The product is an extension to AXA XL’s existing marine hull product and indemnifies a vessel’s carbon output in the event of an unforeseen extended journey, caused by a covered risk, which results in additional emissions. Following such an event, the policy pays out with voluntary carbon credits equal to the amount of excess emissions emitted.
“Our Excess Emissions Insurance aims to play an additional role in helping our marine clients to support global net zero ambitions,” said Sundeep Khera, AXA XL’s head of marine for the UK and Lloyd’s, and chief underwriting officer, global marine hull.
“Shipping companies are working hard to reduce the carbon intensity of international shipping, and while carbon credits do not cancel out emissions, projects that generate voluntary carbon credits do contribute to the overall goal of global carbon neutrality,” Khera said.
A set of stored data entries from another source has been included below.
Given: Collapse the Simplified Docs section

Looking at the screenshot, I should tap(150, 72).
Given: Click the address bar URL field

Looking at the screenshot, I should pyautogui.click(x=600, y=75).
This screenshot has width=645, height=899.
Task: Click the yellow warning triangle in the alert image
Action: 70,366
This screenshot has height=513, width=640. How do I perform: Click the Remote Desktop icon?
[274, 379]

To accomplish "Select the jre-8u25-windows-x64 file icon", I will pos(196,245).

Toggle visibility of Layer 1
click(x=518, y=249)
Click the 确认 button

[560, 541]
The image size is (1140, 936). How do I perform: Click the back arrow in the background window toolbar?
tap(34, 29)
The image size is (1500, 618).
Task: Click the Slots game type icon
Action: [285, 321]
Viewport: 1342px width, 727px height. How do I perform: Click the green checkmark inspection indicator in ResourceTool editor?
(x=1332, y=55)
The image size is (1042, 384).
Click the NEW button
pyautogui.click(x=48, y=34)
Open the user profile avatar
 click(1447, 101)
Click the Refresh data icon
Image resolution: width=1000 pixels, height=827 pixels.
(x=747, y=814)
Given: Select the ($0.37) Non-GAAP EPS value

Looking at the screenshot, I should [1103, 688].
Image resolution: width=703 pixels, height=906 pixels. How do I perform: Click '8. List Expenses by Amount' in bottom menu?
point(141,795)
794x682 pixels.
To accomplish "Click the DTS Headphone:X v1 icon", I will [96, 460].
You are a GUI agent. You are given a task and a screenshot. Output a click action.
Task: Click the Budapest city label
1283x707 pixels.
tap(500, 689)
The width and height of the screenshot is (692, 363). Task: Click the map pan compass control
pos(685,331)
To be eligible for the product, a firm must hold an existing AXA XL UK and Lloyd’s marine hull policy, be in the process of decarbonising and have a proven SBTi-aligned reduction strategy, the insurer said.
The product was developed by AXA XL’s in-house carbon team alongside the impact company ClimateSeed. The firm was acquired by AXA Investment Managers in July 2021 through its Impact Investing Strategy.
A brochure published by the insurer provided examples of how the product works: “For instance, suppose your ship encounters machinery damage and needs to divert to another port for repairs, leading to unintentional excess emissions. In that case, we can cover those emissions through insurance.”
This announcement comes five months after Airmic and AXA Climate launched the online AXA Climate Risk Management School learning programme as an exclusive member benefit. The series of online courses were made available, free of charge, to Airmic members from the beginning of March.
The programme aims to provide a fundamental understanding of the scientific principles behind climate change, biodiversity collapse and natural resource depletion, as well as how these issues impact lives and organisations.